(Source records)
________________________
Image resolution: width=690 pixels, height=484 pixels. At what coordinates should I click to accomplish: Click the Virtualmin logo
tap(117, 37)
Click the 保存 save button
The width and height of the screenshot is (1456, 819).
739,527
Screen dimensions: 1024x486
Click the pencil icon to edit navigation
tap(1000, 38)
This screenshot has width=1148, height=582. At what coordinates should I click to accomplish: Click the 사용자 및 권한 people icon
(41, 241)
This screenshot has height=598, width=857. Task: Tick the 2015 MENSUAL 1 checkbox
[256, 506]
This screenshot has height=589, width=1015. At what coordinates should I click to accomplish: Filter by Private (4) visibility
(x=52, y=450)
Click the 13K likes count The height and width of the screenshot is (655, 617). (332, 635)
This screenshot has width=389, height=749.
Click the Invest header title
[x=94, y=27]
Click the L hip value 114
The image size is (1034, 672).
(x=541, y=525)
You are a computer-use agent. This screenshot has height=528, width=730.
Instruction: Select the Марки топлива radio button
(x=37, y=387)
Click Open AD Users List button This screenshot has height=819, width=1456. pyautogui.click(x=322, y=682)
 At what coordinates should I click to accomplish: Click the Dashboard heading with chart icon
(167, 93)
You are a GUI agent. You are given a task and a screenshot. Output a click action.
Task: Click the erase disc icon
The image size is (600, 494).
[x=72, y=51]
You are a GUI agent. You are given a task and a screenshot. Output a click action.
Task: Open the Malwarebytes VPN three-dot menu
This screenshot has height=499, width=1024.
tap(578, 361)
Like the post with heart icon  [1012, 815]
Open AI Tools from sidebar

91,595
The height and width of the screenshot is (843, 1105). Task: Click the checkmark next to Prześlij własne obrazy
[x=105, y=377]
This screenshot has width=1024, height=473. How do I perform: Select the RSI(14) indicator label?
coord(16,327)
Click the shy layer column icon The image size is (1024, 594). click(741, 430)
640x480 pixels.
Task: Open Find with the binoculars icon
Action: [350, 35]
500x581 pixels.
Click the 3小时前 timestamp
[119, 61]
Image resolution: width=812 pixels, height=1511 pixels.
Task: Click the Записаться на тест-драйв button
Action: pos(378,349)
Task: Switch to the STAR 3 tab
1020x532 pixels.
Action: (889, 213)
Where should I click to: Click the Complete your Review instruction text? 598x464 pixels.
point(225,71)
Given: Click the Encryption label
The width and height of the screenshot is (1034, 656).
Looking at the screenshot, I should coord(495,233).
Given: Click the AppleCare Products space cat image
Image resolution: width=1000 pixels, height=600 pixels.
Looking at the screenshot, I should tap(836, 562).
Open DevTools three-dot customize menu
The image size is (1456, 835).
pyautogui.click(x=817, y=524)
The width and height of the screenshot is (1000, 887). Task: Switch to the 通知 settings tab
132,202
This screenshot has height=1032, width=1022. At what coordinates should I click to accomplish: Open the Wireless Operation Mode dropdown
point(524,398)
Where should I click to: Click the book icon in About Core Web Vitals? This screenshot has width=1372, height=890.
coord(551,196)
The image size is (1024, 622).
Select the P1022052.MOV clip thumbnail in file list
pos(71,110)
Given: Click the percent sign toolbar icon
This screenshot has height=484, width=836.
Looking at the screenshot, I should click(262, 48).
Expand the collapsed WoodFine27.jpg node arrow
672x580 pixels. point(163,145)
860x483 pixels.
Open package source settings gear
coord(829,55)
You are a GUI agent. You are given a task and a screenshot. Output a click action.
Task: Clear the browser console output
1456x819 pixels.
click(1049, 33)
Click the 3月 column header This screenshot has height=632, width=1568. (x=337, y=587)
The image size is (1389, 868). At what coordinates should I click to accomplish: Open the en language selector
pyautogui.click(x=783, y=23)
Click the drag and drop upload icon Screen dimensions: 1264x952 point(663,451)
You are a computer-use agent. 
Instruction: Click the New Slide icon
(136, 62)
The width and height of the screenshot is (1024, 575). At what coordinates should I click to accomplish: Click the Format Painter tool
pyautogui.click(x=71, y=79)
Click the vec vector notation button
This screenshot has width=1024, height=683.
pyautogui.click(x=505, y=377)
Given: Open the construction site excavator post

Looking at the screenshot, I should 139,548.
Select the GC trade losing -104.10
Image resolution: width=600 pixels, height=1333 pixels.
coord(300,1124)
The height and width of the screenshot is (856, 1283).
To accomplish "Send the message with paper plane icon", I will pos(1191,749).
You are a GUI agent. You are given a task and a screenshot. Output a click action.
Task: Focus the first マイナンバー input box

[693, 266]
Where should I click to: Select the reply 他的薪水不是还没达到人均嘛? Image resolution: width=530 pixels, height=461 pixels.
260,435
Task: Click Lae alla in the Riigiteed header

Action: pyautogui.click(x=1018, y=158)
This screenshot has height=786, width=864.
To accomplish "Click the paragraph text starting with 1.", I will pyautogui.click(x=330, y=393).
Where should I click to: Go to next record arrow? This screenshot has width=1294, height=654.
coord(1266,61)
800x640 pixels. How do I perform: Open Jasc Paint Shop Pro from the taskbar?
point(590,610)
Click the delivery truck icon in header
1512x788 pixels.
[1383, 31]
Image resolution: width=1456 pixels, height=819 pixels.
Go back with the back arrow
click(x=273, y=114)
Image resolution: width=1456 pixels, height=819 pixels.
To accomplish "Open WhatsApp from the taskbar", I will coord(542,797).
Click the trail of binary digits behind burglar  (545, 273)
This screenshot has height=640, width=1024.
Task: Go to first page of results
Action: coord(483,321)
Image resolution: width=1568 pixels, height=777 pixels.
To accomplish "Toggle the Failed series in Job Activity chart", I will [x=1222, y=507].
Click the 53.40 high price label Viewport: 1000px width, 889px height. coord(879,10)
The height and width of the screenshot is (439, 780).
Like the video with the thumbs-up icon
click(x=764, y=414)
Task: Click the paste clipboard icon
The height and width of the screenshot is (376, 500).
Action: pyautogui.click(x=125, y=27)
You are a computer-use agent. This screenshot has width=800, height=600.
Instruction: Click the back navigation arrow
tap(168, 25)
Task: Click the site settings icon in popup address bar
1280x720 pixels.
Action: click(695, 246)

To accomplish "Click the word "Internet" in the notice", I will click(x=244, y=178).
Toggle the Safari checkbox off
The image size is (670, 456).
________________________
# TASK STATEMENT
Please extract every line from the entries above that contains the string "checkbox".

# TASK RESULT
This screenshot has height=598, width=857. Task: Tick the 2015 MENSUAL 1 checkbox
Toggle the Safari checkbox off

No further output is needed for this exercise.